Now U.S. airstrikes on purported al-Zarqawi positions in three 
neighborhoods of eastern and northern Fallujah, 40 miles west of Baghdad, 
have increased. And residents reported this week that Marines appeared to 
be reinforcing forward positions near key areas of the city. Other military 
units are on the move, including 800 British soldiers headed north to the 
U.S.-controlled zone.

The goal of an attack would be to restore government control in time for 
national elections by the end of January. However, an all-out assault on 
the scale of April's siege of Fallujah would carry enormous risk -- both 
political and military -- for the Americans and their Iraqi allies.

A series of policy mistakes by the U.S. military and the Bush 
administration have transformed Fallujah from a shabby, dusty backwater 
known regionally for mosques and tasty kebabs into a symbol of Arab pride 
and defiance of the United States throughout the Islamic world.

A videotape obtained Tuesday by Associated Press Television News featured a 
warning by masked gunmen that if Fallujah is subjected to an all-out 
assault, they will strike "with weapons and military tactics" that the 
Americans and their allies "have not experienced before."

Regardless of whether the threat was an empty boast, insurgents elsewhere 
in Iraq could be expected to step up attacks to try to relieve pressure on 
fighters in the Fallujah and Ramadi areas.

But the main problem an assault would pose for both the U.S. military and 
Allawi's government is political, such as a widespread public backlash. A 
nationwide association of Sunni clerics also has threatened to urge a 
boycott of the January elections if U.S. forces storm Fallujah.

So Iraqi officials appear anxious to convince the public that they have 
made every effort to solve the Fallujah crisis peacefully. The government 
spin is that the people of Fallujah are held as virtual hostages of armed 
foreign terrorists. Although Fallujah leaders insist there are no more than 
a few foreign fighters in the city, Arab journalists who have visited say 
they heard non-Iraqi accents at some checkpoints.

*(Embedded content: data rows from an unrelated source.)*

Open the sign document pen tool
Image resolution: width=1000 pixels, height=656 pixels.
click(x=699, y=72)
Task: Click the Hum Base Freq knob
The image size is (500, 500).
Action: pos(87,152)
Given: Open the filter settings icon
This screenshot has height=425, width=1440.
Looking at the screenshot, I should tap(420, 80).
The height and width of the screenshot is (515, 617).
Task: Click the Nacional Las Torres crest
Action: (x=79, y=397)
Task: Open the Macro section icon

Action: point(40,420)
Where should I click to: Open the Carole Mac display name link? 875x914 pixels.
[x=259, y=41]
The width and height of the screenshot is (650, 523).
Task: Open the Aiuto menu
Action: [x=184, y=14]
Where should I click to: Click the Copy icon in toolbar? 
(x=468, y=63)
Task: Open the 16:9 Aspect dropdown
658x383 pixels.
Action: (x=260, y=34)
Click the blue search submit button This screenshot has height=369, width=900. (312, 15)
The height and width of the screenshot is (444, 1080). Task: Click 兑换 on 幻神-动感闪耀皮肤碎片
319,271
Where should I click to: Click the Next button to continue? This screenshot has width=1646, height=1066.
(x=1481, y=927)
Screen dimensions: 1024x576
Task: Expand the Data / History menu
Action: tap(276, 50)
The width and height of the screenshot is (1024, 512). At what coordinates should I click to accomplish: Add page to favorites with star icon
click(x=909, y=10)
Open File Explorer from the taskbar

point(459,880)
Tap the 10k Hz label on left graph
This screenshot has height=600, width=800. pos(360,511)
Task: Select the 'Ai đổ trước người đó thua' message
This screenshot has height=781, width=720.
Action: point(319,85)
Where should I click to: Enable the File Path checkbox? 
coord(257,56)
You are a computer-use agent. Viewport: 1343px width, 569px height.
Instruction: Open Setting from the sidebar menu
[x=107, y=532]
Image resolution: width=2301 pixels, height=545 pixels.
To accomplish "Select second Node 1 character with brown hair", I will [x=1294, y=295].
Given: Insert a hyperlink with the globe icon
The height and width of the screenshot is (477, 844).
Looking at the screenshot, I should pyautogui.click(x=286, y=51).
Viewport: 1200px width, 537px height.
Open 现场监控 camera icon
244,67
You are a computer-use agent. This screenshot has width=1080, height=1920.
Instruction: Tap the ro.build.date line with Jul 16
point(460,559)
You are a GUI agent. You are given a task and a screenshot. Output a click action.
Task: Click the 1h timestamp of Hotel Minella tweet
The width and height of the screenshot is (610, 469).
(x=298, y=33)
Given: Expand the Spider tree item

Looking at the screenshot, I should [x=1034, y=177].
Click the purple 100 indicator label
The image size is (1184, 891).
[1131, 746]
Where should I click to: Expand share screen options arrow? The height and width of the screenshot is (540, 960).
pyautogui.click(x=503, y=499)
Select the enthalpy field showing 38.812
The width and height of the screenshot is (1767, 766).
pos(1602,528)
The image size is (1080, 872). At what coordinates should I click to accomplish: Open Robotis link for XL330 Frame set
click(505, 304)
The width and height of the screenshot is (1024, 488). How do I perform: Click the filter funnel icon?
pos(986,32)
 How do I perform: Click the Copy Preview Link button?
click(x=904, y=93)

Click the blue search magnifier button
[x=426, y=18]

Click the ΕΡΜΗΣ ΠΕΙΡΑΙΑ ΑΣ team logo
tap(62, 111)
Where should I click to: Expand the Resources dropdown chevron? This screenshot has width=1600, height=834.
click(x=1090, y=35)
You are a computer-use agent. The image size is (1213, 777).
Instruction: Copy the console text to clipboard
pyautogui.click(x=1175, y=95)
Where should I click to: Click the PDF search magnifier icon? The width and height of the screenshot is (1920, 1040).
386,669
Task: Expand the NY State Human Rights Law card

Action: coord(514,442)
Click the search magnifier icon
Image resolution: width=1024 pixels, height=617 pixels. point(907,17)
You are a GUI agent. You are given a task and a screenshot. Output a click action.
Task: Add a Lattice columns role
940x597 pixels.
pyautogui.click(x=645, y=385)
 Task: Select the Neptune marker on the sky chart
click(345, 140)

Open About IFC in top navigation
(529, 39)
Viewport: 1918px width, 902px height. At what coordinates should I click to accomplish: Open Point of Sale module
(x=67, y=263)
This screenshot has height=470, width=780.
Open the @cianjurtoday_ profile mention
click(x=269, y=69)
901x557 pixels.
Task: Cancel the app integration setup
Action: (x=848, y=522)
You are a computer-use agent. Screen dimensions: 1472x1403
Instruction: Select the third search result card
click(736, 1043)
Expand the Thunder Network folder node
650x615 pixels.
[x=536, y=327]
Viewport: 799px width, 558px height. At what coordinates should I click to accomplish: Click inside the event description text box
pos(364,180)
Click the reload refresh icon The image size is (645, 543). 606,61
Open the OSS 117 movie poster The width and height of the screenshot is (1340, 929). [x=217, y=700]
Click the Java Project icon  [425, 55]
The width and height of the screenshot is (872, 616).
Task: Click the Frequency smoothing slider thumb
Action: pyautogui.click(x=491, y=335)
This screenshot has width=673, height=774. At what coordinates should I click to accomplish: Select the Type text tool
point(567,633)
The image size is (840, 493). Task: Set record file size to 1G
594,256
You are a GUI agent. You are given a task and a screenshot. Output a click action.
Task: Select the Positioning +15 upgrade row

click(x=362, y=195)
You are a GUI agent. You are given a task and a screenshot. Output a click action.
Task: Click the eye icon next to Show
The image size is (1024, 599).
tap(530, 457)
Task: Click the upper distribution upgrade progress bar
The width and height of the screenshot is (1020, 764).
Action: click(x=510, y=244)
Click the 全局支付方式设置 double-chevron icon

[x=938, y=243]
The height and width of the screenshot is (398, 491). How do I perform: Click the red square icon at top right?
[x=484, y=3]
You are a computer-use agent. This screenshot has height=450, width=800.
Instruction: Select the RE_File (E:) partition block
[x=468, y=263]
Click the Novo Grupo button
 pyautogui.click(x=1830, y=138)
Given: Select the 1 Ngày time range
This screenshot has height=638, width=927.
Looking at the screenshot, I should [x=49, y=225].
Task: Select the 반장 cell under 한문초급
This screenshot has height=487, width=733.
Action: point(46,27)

U.S. and Iraqi officials hope the Iraqi people are so fed up with suicide 
attacks, assassinations and kidnappings -- many of them believed 
orchestrated from Fallujah and Ramadi -- that they will acquiesce to the 
use of force.

"There are terror groups in this city who are taking human shields," Iraq's 
deputy prime minister for national security, Barham Saleh, said Wednesday, 
referring to Fallujah. "We are working hard to rid the people of Fallujah 
of them and to let security and stability prevail across Iraq."

In the event of an attack, Iraqi insurgents, who have skillfully used the 
Internet as a propaganda tool, would likely attempt to muster opposition in 
the Arab world with graphic accounts of the suffering and death of innocent 
women and children caught up in the fighting.

It's a tactic that worked when Marines attacked in Fallujah last April 
seeking to root out foreign fighters and capture the killers of four 
American security contractors whose mutilated bodies were hung from a 
bridge over the Euphrates River.

The attack was called off within weeks -- reportedly on orders from the 
White House -- after a wave of outrage among Sunni Muslims in Iraq and 
elsewhere over reports that hundreds of civilians had been killed. Ghazi 
al-Yawer, now the interim president, and other leading Sunni politicians 
threatened to resign from the then-Iraqi Governing Council if the assault 
did not stop.

After the Marines pulled back, the city fell under the control of extremist 
clerics and their mujahedeen allies, who had defended Fallujah against the 
Americans. The Fallujah Brigade, organized from residents to assume 
security duties, melted away within a few months.

Weeks after the siege ended, Iraqi politician Ahmad Chalabi and others 
complained that the April agreement enabled insurgents to transform 
Fallujah into a sanctuary. The wave of car bombings and the beheading of 
foreign hostages that accelerated after the end of the Fallujah fighting 
seemed to validate those criticisms.

To avoid a repeat of the April political disaster, the Iraqi government has 
been preparing the public for a showdown. On Wednesday, Allawi said more 
extremists were flooding into Fallujah.

Although negotiations with Fallujah clerics broke down this month, 
government ministers maintain they are still in contact with community 
leaders in hopes they will hand over al-Zarqawi, a Jordanian whom the 
clerics insist is not in the city.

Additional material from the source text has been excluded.